R Shiny is a fantastic tool for creating beautiful, interactive web apps. One of the most powerful features of Shiny is how easy it is to create functional apps, even if you’re new to the package. On the flip side, styling can be tricky and as a developer, you don’t just want to produce apps that work, but also stunning UIs that enhance the user experience.

There are a range of approaches to styling Shiny apps so when you’re early in your Shiny journey, it can get a bit overwhelming trying to choose the best approach for your app (and that’s without even thinking about CSS!). The syntax for each approach varies, the documentation isn’t necessarily easy to follow, you don’t really know what the result might look like and it can be tough finding examples of code to help your understanding. And then on top of all those concerns, it can also be intimidating to experiment with another new tool as you find your feet with Shiny because you don’t want to break anything!

As with anything, the best way to learn is by experimenting but this guide and its associated repo are here to help you understand some of the different approaches available so you can create beautiful, functional apps sooner rather than later.

We’ll explore three popular approaches to styling Shiny apps:

  • bslib
  • shinydashboard
  • shiny.semantic
  • Update: Sass (I've updated this guide with a new section on Sass right at the end!)

Make sure you have these packages installed to follow along and run the apps in the repo. The apps for each framework live in folders named after the framework.
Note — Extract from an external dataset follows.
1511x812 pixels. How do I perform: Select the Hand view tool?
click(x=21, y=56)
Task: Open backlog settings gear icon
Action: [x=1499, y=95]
It may make it easier to understand what is happening by comparing scripts side-by-side and even doing your own little experiments on the code.

But before we look at how these packages work, we need to build a template app in base Shiny, which you can find the script for in the base Shiny folder. We'll use this template to then create new apps with the other frameworks.



Building an app

Data

For the app, we use the Tidy Tuesday dataset on Project FeederWatch from Week 2 of 2023. In short, the data describe the distribution and abundance of bird species across North America over winter 2020/2021 so with this dataset, we can create a simple dashboard that visualises where a selected species has been observed in North America.
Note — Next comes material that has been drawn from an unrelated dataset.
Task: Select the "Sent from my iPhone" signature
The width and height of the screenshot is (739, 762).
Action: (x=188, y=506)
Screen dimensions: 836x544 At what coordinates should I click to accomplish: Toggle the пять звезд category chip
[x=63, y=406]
In the app script between lines 13 (with the heading "load data") and 90 (with the heading "function to plot species' location"), we're just doing a bit of prep work to clean the data and create a function to produce the map to visualise the distribution and abundance of a given species. (It's fairly straightforward and the comments should help guide you to understanding what's happening.)

App function

For the purposes of exploring the styling capabilities available in Shiny, we add a little bit of complexity to our app by having three tabs: one to perform the app's main function (the visualisation), one to serve as an about section and one to simply display all the data in a table.

UI

In the first tab, we want to give the user the ability to select a species from the data and we want a plot to visualise the data requested so we need an input for users to select a species of interest and a plot output for the map produced by plot_species().
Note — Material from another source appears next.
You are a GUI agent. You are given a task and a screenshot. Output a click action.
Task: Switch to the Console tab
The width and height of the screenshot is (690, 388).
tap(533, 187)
In the about tab, we simply have some text describing Project FeederWatch making use of HTML tags. And, for our data tab, we have a data table displaying all the cleaned data.

Server

A brief overview of what's happening in the server:

  • in line 151, we are getting the data of the species selected by the user
  • line 155 and line 159, creating a title for the graph with the selected species' name
  • line 163 and line 167, creating the map
  • line 171, creating a table of the data for the selected species
  • line 178, calculating the number of times the selected species was observed (we don't actually use this output in the base Shiny app but it will become useful in the ones we create later)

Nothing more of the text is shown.